Find the square root of the complex number, calculate the magnitude of the number and its square roots
z=−3−4i
use De Moivre's Theorem
z = -3 - 4i
magnitude = √(9 + 16)
= 5
argument: tanθ = -4/-3
θ = 233.13 , since -3 - 4i would be in quad III of the Argand plane
z = -3 - 4i
= 5(cos233.13 + i sin233.13)
z^(1/2) = 5^(1/2)(cos116.565 + i sin116.565)
= √5(-.4472... + i(.8944...) )
= -1 + 2i <----- primary root
2nd root:
z^(1/2) = 5^(1/2)(cos(116.565+180) + i sin(116.565+180))
= 1 -2i
Check:
Square each of my answers, you will get -3 -4i
e.g. the last one
(1-2i)^2 = 1 - 4i + 4i^2
= 1 - 4i - 4
= -3 - 4i
The square root of −3−4i cannot be simplified. The magnitude is the absolute value, or a number's distance from zero. Do it yourself, it's not too tricky, try searching up what magnitude is.
I suppose you could rewrite the square root of the complex number as
i*sqrt(3)+2i*sqrt(i)
Ah, that's a much more clever way than what I came up with... unfortunately my math isn't advanced enough for that :')
To find the square root of a complex number, we can use the square root formula for complex numbers.
Let's find the square root of the complex number z = -3-4i:
Step 1: Write the complex number in the form a + bi, where a is the real part and b is the imaginary part.
For z = -3-4i, a = -3 and b = -4.
Step 2: Find the magnitude (or absolute value) of the complex number using the formula:
|z| = √(a^2 + b^2)
For z = -3-4i, the magnitude is:
|z| = √((-3)^2 + (-4)^2) = √(9 + 16) = √25 = 5.
Step 3: Now, let's find the square root of the complex number.

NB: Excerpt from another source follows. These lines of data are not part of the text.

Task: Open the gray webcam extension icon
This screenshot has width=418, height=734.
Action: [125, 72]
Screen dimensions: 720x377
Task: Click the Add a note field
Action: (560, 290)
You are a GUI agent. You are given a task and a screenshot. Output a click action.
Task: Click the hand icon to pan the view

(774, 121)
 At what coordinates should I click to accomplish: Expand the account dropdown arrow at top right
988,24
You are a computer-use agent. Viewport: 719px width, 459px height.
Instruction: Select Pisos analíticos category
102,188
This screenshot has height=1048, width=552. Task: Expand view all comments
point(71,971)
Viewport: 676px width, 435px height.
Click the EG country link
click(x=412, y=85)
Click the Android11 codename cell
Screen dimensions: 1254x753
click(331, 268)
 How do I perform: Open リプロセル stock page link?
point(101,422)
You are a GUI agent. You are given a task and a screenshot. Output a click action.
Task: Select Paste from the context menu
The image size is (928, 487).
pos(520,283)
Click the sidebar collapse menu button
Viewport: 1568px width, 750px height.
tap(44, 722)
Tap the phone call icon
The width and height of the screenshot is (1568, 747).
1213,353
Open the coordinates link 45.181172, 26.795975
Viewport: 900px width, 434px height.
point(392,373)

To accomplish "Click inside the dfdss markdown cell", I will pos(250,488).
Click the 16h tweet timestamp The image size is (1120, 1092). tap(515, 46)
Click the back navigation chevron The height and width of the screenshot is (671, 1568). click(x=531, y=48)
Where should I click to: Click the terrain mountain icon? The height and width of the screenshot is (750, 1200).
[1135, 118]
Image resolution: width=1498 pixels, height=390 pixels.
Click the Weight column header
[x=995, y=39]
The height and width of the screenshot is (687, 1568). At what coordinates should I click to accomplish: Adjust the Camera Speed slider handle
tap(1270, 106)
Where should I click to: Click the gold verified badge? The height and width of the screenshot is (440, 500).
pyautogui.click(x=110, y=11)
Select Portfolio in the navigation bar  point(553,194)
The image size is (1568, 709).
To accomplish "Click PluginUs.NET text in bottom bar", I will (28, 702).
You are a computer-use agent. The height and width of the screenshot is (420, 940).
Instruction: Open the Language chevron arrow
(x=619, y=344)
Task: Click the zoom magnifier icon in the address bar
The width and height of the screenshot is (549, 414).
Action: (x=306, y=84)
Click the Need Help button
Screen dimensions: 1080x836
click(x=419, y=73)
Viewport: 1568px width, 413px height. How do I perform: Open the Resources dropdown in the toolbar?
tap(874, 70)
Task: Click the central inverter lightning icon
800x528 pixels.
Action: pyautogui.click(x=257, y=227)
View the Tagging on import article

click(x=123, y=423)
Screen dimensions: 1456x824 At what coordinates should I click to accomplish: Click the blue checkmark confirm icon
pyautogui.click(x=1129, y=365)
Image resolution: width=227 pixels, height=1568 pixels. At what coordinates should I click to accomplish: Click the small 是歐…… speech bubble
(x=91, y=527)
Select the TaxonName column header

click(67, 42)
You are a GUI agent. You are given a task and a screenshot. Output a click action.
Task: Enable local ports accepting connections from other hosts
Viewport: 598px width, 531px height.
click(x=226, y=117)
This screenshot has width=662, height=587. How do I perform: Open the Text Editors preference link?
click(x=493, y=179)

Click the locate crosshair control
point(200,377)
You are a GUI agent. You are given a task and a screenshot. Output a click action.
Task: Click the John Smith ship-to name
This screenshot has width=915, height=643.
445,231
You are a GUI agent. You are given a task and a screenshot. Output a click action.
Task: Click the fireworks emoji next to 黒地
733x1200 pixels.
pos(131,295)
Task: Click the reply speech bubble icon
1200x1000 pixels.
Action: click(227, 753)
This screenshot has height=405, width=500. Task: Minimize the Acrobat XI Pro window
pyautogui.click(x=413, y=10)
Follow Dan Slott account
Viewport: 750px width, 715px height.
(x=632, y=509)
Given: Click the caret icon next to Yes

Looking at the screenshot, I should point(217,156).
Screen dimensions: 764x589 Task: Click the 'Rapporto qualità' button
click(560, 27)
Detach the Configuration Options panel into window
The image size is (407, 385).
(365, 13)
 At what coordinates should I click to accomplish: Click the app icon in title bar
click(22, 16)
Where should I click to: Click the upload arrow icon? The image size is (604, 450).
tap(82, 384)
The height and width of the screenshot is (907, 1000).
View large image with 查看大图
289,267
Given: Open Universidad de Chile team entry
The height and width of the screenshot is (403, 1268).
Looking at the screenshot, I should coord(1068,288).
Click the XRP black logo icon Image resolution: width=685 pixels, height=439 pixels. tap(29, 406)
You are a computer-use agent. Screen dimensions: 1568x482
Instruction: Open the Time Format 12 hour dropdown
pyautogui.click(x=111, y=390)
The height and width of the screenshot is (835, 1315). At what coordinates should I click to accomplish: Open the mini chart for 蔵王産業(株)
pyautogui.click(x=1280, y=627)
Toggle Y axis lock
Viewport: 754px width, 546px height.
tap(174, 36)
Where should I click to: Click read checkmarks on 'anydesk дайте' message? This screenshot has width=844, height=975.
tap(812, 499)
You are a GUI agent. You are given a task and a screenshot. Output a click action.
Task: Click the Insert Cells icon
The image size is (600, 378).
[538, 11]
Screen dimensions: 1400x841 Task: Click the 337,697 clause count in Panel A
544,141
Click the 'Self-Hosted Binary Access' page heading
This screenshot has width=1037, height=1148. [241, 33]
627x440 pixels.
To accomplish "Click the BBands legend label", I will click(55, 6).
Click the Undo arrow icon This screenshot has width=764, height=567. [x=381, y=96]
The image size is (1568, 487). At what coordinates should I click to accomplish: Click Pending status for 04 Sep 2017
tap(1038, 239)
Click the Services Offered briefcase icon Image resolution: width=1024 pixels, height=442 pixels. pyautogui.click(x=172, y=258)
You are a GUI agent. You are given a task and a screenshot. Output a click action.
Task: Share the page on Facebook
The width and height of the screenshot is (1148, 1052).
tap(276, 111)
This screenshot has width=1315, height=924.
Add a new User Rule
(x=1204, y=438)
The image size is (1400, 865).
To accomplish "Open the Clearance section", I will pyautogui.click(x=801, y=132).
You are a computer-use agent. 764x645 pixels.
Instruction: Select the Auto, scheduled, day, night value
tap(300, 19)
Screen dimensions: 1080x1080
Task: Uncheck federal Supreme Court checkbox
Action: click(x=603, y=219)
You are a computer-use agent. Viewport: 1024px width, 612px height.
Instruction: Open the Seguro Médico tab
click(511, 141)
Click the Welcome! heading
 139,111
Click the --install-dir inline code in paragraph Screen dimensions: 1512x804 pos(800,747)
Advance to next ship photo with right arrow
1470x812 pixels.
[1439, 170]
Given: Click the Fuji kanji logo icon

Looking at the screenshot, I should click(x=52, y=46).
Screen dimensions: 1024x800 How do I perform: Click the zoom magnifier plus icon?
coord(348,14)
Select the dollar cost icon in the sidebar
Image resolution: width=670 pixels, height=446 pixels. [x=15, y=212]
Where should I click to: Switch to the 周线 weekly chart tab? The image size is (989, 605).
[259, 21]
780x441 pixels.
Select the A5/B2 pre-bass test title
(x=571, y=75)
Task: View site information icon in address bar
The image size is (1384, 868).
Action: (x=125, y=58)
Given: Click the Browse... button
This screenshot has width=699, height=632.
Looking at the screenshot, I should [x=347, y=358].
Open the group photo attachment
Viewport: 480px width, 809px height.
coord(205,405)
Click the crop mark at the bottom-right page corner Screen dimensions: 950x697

The square root of a complex number can be found using the formula:
√(z) = ±√((|z| + a)/2) + (sign(b) * √((|z| - a)/2)) * i
For z = -3-4i, the square root can be calculated as follows:
√(z) = ±√((5 - 3)/2) + (-1 * √((5 + 3)/2)) * i
= ±√(2/2) + (-1 * √(8/2)) * i
= ±√1 - √4 * i
= ±(1 - 2i)
Therefore, the square roots of the complex number z = -3-4i are ±(1 - 2i).